Gedenktafel für Ervin Varga
Statue, Denkmal, Plakette
Ervin Varga (1955, Nagykövesd – 2013, Éberhard) war eine herausragende Persönlichkeit des ungarischen und slowakischen Volkstanzes, Choreograf und Hochschullehrer für Tanz. Seine Gedenktafel wurde am 13. Juni 2015 in Nagykövesd enthüllt. 1969 war er Mitglied des Palóc Folk Dance Ensemble in Fülekpüspöki, wo er János Quittner kennenlernte, der eine Choreografie für das Ensemble schuf. 1970 tanzte er im Új Nemzedék an der Berufsfachschule für Maschinenbau in Košice. Im Sommer 1972 nahm er an der Szőttes-Sommertournee teil und trat an den Wochenenden in Bratislava auf. 1974 schloss er sein Studium ab und zog nach Bratislava. Im darauffolgenden Jahr wurde er an der Tanzabteilung der Musikakademie aufgenommen und bewarb sich auf Anraten des Abteilungsleiters Štefan Nosáľ bei Lúčnicá. 1975 war er gleichzeitig Mitglied dreier Ensembles: Új Hajtás, Lúčnicá und Szőttes.
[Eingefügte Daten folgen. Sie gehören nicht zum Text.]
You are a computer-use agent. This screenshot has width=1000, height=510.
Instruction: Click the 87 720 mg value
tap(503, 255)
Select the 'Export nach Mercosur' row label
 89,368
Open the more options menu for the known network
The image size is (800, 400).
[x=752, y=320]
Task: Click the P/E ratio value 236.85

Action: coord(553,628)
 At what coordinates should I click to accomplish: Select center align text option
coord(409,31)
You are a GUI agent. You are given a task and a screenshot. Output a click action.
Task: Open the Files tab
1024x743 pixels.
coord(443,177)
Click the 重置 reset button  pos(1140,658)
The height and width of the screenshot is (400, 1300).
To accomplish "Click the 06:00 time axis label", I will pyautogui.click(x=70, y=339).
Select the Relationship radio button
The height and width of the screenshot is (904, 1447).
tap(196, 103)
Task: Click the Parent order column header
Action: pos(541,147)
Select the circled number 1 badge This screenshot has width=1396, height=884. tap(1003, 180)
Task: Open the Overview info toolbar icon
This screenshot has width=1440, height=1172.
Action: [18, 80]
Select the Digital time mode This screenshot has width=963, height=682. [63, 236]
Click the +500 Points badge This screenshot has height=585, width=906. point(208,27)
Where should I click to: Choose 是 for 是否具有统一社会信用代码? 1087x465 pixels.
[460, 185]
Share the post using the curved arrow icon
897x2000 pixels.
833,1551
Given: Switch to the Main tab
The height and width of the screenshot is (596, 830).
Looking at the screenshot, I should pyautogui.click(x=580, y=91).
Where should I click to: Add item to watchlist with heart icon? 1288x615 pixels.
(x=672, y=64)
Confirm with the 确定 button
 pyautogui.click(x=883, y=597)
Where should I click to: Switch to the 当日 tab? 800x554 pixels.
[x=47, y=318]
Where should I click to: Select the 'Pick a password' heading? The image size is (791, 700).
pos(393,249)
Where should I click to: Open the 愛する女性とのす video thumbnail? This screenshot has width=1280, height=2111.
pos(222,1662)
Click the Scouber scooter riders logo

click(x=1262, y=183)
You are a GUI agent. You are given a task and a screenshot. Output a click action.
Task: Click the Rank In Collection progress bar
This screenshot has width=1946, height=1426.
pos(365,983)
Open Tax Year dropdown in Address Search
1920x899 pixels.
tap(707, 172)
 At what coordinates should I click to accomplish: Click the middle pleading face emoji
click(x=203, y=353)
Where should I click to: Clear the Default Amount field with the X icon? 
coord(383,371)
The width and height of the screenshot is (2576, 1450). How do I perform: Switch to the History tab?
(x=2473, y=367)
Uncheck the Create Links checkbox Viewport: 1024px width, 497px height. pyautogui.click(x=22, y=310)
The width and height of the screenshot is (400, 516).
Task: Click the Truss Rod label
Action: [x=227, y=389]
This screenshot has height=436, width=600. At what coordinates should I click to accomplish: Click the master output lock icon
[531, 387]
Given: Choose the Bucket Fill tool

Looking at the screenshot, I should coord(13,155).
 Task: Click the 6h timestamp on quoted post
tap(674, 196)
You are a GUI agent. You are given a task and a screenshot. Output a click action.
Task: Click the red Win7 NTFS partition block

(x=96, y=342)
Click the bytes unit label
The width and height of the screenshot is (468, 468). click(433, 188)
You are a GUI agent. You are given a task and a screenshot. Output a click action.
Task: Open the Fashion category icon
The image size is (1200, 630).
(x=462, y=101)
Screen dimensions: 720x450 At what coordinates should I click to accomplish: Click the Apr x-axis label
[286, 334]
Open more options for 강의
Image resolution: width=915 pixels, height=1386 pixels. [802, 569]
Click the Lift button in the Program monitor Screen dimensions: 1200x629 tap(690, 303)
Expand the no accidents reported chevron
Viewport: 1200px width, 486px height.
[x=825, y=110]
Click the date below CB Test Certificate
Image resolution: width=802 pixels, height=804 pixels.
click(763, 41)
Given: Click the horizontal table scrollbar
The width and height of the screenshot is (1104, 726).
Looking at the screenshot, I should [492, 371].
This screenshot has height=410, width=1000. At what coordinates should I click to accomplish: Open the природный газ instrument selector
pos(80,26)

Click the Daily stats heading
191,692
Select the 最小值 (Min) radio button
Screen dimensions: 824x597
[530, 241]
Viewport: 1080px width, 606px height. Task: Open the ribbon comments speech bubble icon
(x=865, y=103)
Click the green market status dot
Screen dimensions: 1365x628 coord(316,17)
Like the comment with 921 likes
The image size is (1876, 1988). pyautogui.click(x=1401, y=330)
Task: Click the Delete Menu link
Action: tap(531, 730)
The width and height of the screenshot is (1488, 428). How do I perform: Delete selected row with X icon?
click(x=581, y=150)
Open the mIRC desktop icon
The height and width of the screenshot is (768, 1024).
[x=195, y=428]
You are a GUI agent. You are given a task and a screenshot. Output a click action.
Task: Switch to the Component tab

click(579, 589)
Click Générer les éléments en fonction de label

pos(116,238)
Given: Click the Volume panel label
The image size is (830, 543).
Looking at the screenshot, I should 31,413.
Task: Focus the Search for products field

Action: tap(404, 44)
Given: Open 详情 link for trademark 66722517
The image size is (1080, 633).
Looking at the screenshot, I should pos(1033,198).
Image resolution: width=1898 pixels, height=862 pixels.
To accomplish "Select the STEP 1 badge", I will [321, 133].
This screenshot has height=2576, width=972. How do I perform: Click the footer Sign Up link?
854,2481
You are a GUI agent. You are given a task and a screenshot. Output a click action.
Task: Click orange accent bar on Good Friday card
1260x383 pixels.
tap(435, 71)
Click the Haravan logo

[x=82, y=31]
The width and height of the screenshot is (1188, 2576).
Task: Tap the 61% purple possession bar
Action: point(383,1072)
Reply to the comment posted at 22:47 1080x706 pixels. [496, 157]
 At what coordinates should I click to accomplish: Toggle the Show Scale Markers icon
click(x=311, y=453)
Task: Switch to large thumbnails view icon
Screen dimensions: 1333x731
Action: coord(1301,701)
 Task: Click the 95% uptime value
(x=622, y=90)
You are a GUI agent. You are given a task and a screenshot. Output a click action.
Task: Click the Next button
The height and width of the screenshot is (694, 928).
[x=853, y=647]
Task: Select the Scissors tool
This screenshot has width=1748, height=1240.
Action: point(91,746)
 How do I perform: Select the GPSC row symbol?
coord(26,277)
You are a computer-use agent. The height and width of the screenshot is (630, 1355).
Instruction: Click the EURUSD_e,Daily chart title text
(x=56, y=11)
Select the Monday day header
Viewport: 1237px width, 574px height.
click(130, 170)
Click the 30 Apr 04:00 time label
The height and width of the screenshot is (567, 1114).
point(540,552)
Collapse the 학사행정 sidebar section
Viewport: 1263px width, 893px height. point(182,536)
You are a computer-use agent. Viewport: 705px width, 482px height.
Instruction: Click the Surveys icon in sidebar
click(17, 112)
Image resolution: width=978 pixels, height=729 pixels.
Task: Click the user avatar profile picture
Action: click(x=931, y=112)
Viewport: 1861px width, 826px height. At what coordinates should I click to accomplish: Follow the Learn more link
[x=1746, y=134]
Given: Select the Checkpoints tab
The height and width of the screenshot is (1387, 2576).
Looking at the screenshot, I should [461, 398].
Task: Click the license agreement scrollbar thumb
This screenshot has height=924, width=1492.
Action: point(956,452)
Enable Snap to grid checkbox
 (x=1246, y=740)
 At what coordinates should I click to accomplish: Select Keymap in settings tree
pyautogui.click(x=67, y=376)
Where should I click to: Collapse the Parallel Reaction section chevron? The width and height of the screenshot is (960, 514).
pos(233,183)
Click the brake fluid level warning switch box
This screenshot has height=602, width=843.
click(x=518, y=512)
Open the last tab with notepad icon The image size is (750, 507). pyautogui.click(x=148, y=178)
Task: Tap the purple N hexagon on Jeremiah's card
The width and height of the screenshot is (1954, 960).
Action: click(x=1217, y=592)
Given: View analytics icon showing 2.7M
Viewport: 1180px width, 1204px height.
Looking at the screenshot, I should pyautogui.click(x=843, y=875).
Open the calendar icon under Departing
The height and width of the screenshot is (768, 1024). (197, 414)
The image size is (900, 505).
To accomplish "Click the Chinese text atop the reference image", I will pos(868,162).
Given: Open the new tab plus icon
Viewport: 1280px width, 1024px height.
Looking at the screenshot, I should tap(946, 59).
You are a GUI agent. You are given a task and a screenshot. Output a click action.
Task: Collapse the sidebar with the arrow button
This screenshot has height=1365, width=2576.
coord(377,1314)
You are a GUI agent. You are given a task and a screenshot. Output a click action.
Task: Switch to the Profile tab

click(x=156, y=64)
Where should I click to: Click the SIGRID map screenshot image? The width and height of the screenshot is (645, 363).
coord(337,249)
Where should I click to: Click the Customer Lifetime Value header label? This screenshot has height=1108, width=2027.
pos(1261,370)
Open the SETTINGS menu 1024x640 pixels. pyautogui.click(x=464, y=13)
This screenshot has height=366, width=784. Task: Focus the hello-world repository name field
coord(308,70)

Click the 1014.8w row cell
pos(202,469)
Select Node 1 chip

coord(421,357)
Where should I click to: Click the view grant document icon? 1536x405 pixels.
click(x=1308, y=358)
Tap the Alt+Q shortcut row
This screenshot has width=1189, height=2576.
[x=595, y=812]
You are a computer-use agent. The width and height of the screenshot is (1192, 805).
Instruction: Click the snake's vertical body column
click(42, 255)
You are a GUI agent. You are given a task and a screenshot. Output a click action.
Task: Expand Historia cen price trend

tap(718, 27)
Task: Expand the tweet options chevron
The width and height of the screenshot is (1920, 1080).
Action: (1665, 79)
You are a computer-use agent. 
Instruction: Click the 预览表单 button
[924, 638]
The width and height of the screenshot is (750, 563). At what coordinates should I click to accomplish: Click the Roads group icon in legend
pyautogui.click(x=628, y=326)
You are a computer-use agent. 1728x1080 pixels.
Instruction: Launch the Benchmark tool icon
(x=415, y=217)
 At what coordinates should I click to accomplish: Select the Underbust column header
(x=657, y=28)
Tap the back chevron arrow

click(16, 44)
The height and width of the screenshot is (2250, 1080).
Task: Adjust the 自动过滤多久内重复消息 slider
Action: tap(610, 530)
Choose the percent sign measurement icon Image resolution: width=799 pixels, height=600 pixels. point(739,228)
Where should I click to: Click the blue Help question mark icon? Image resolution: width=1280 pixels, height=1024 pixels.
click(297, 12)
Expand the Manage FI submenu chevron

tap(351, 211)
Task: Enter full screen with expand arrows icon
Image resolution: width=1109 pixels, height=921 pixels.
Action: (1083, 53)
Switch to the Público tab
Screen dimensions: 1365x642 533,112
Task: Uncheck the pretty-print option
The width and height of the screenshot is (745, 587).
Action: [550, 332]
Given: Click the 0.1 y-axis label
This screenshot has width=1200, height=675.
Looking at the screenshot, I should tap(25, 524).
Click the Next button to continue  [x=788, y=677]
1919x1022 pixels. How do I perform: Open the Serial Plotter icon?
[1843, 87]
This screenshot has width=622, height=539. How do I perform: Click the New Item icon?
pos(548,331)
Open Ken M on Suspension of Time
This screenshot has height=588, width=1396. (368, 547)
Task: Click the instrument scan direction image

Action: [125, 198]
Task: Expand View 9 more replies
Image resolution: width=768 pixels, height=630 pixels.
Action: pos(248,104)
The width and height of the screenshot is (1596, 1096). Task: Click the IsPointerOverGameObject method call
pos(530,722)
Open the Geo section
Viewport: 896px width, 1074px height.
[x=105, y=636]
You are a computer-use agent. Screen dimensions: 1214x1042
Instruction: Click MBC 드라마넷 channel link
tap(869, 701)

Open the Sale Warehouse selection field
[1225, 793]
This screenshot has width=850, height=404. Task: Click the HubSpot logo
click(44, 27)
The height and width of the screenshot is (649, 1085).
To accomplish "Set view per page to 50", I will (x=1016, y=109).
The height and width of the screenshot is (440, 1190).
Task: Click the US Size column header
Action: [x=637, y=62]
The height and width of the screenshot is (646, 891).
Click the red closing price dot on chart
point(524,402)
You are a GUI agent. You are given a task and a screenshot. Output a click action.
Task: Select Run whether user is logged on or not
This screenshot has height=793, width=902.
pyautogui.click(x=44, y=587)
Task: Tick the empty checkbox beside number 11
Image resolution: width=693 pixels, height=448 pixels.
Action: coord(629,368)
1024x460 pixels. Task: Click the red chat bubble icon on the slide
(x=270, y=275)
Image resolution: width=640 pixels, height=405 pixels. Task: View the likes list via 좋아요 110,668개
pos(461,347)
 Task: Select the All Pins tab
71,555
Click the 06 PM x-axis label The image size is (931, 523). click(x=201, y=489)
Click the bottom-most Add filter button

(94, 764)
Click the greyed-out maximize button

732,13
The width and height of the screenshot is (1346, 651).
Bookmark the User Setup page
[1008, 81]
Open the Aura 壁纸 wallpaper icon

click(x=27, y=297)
Jahrelang arbeitete er als Tänzer und künstlerischer Assistent bei Lúčnicá. Von 1983 bis 1987 war er künstlerischer Leiter und Choreograf von Szőttes, ab 1988 künstlerischer Leiter und Choreograf von Ifjú Szivek und von 1993 bis 1995 dessen Leiter. Ab 1990 unterrichtete er 16 Jahre lang an der Tanzhochschule Bratislava. Von 2003 bis 2009 war er künstlerischer Leiter des Slowakischen Staatlichen Volksensembles (SĽUK). Er engagierte sich großzügig in verschiedenen Amateurensembles, darunter das Palóc-Ensemble in Fülekpüspök, das Új Hajtás in Diószeg, das Új Nemzedék in Košice, das Nyitnikék in Prag und weitere, die er mitbegründete und als künstlerischer Leiter leitete. Er avancierte zu einer prägenden Figur des professionellen slowakischen Volkstanzes und war gleichzeitig auch in Ungarn ein anerkannter Choreograf. Zudem pflegte er enge Beziehungen zum Budapester Volkstanzensemble und wirkte als Botschafter der slowakischen und ungarischen Volkstanzkultur in Japan.